In spite of the dominance to this point, there’s still work to be done for Tiedemann, too. Focal points include better utilizing his slider in and out of the strike zone, cutting down walks and maintaining his velocity over the course of an outing. Thus far he hasn’t thrown more than five innings or gone beyond 84 pitches in any of his starts due to usage restrictions.

Identifying, drafting and developing an elite starting pitcher is immensely difficult, and the Blue Jays can’t allow themselves to get tripped up two-thirds of the way there. The biggest challenge they face may very well be temptation because his natural ability and raw stuff play so damn well.

“The deeper into the strike zone you can tunnel pitches, the tougher it is for a hitter and he does that better than most guys I've seen, at least this year,” says Cundari. “But it's also just the quality of the pitches that he's throwing up there. When you add the deception that he creates because of that tunnelling, it's just made him that much nastier.”

Back in his days as a minor-league infielder in the Cardinals, Marlins and Mets systems, Aversa loved to talk smack with his teammates. His joy in trading barbs continues to this day, although the back-and-forth is mostly with fellow scouts now. Of late, though, rather than taking hits, he’s been getting compliments for his work in identifying Tiedemann.

“The other scouts are like, ‘God, you stole him there. I loved that guy,'” he says. “It was just luck of the draw, you know?”

Maybe, but the process wasn’t simply some random serendipity, even if some elements seemed composed by the cosmos. Aversa first learned of Tiedemann when Tai pitched at Long Beach City. That got him in on the ground floor as the younger brother began his run at Lakewood. When Tiedemann ended up at Golden West, Aversa had a direct pipeline to head coach Roberto Villareal, whom he played for from 1986-88.

● ● ●

● **INSTRUCTIONS**:
**1.** Answer these questions using the Tiedemann passage.
(a) What three focal points are listed for Tiedemann's continued work?
(b) In which three organizations' systems did Aversa play as a minor-league infielder?
(c) Who is the head coach at Golden West?
**2.** Return the section of the Tiedemann passage that begins at the words "Identifying, drafting and" and stops after the words "so damn well.". Copy it exactly.

● **DATA BLOCK**:
● ● ●

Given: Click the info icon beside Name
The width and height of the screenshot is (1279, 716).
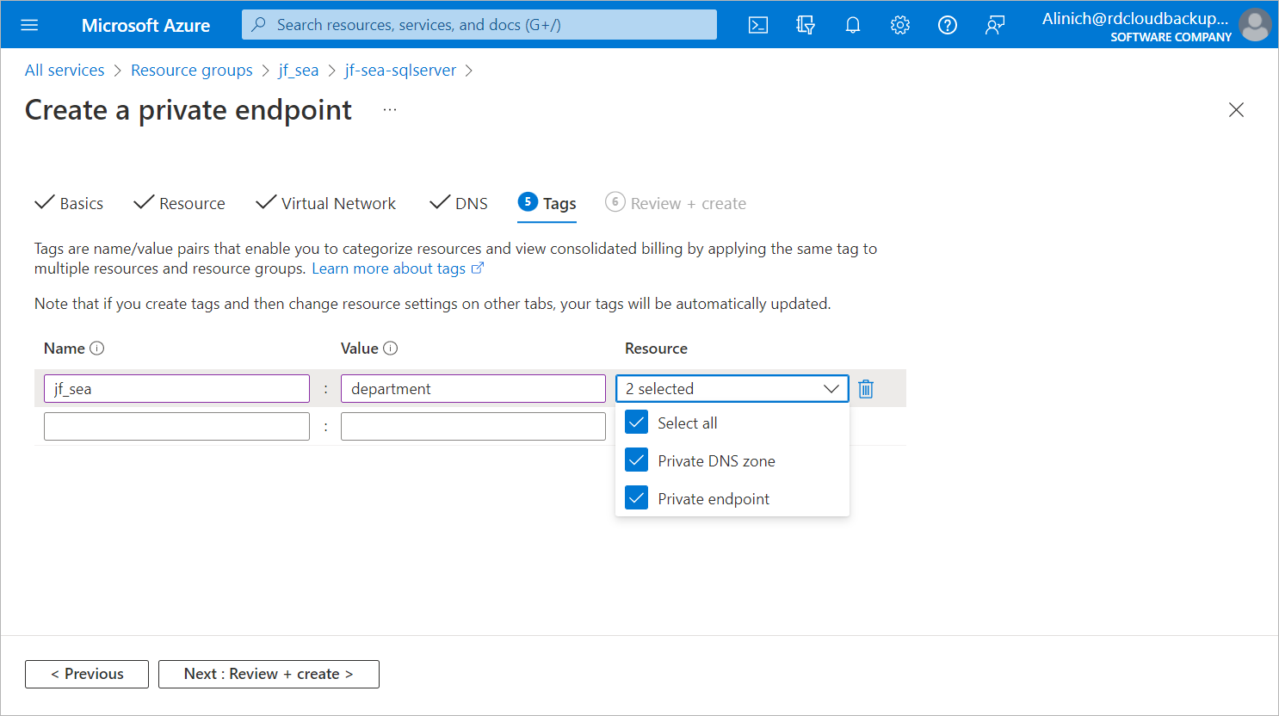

● ● ●

● **SOLUTIONS TO THE EXERCISE**:
**1.**
(a) Better utilizing his slider in and out of the strike zone, cutting down walks, and maintaining his velocity over the course of an outing.
(b) The Cardinals, Marlins and Mets.
(c) Roberto Villareal.

**2.**
Identifying, drafting and developing an elite starting pitcher is immensely difficult, and the Blue Jays can’t allow themselves to get tripped up two-thirds of the way there. The biggest challenge they face may very well be temptation because his natural ability and raw stuff play so damn well.